AI Consulting

What will AI really change in hotels in the next two years (and what is just hype)?

The real near-term change is quieter than the headlines: AI handling repetitive back-office and guest-communication work. The hype is the robot-concierge, replace-everything story. Focus on the boring wins, ignore the noise.

Ask what AI will do to hotels in two years and you get two answers: a breathless one full of robots, and a dismissive one that says nothing will change. Both are wrong. The truth is more useful and more boring.

Most of the genuine near-term value of AI in hotels is unglamorous. It is not reinventing the guest experience; it is removing the repetitive work that sits between your team and the guest experience they already want to deliver.

What will actually change

Expect AI to quietly absorb repetitive work: drafting routine guest replies, summarising long email threads, pulling answers out of your own documents, preparing the same reports. Useful, measurable, and largely invisible to the guest. That is where the next two years pay off.

What is mostly hype

The full robot concierge, AI that replaces your team, the promise that one tool transforms everything overnight. These make headlines and demos, but in real operations they are years away or simply the wrong goal. Chasing them is how budgets get burned.

How to tell them apart

A simple test: does the claim save your team measurable time on work they already do, or does it promise to reinvent something that already works? The first is where to invest now. The second is where to wait and watch.
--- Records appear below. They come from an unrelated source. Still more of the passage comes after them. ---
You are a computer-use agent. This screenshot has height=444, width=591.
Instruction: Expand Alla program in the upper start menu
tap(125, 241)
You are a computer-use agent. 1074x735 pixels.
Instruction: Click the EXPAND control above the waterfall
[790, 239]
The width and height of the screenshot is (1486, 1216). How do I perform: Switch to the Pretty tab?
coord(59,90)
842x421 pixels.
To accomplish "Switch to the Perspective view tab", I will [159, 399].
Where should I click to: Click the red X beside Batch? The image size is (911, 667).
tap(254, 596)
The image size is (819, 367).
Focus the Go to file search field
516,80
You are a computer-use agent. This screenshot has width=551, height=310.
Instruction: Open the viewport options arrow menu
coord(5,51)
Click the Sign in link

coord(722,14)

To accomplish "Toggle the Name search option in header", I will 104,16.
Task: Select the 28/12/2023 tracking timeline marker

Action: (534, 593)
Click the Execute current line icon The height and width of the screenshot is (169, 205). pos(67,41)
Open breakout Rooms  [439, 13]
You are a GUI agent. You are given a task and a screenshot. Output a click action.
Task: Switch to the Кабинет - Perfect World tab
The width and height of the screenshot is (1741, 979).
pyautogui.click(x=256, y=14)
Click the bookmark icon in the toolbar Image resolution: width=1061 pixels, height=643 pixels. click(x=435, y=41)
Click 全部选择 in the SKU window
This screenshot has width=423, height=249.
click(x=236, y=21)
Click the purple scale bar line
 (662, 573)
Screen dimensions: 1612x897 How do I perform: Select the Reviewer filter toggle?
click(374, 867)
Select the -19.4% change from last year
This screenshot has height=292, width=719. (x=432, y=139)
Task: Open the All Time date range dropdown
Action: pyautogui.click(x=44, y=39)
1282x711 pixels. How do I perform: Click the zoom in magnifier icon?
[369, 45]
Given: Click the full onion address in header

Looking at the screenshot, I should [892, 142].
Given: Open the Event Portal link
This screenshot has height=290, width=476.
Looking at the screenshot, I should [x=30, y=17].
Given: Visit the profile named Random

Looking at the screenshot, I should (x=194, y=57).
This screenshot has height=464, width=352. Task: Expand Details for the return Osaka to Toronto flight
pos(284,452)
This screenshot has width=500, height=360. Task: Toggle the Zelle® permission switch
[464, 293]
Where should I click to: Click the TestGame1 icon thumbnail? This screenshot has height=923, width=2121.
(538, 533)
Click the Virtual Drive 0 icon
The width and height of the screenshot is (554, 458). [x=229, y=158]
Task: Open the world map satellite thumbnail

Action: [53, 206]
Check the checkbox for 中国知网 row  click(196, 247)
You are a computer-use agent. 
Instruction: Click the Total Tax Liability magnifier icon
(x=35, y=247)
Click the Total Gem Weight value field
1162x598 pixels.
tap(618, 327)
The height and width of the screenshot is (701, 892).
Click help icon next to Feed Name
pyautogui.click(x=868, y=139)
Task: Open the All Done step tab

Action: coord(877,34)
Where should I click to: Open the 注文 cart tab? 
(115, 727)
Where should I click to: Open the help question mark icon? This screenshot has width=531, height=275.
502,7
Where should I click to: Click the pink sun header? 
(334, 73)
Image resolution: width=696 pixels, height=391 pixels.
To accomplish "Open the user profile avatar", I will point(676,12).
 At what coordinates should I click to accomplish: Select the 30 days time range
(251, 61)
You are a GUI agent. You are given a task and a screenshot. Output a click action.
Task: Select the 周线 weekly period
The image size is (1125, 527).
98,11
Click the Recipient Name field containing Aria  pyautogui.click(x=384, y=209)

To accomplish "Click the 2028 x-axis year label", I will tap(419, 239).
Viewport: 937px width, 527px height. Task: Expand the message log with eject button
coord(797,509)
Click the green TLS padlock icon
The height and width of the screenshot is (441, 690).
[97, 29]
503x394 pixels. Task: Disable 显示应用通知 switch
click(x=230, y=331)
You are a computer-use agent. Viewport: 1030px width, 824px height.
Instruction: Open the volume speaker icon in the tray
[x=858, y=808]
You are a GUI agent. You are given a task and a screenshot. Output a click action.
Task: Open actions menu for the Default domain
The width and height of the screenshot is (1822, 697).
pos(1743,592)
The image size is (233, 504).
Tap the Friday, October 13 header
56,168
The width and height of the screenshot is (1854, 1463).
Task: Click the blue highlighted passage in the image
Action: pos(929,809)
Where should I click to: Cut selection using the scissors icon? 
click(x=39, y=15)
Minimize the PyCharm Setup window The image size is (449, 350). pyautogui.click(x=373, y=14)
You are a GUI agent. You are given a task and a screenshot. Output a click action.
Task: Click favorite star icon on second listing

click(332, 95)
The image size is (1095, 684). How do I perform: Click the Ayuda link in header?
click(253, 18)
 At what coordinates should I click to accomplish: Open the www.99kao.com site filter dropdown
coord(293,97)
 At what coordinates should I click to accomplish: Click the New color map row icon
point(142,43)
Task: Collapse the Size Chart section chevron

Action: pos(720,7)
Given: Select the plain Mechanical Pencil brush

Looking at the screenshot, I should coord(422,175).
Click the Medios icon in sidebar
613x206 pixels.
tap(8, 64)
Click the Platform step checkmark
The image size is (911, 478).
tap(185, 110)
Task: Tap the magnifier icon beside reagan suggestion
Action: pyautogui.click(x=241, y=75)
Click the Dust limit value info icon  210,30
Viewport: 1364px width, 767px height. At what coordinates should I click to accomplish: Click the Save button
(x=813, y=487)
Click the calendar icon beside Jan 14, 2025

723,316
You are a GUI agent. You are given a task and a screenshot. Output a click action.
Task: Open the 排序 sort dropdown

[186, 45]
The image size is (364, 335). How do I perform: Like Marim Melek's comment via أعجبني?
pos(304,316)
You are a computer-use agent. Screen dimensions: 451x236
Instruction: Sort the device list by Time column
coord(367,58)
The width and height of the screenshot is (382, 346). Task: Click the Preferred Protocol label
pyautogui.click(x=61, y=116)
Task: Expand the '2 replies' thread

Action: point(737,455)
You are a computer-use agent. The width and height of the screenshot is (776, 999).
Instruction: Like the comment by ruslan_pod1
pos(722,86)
The next two years of AI in hotels will be quietly useful, not loudly revolutionary. Bet on the boring.

Key takeaways

  • Near-term AI value is repetitive back-office and communication work.
  • The robot-concierge, replace-everything story is mostly hype.
  • Useful AI is measurable and often invisible to the guest.
  • Test every claim: does it save real time, or just promise reinvention?

Frequently asked questions

Will AI replace hotel staff in two years?
No. The realistic near-term effect is removing repetitive work so your team spends more time on the things that need a person, not fewer people doing the same jobs.
So is the hype completely useless?
Not useless, just early. Some of today's hype will matter eventually. The skill is separating what pays off now from what is worth only watching.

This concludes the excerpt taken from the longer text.